Activity → After finding the line with "Given: Click the add new layout plus icon" in the entries below, retype exactly each line from there through the line with "Image resolution: width=870", including that final line.

Given records →
====================
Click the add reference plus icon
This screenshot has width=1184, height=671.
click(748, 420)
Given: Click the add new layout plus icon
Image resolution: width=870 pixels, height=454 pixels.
====================
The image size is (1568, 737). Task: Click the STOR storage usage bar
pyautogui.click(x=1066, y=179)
====================
Reply to the task →
Given: Click the add new layout plus icon
Image resolution: width=870 pixels, height=454 pixels.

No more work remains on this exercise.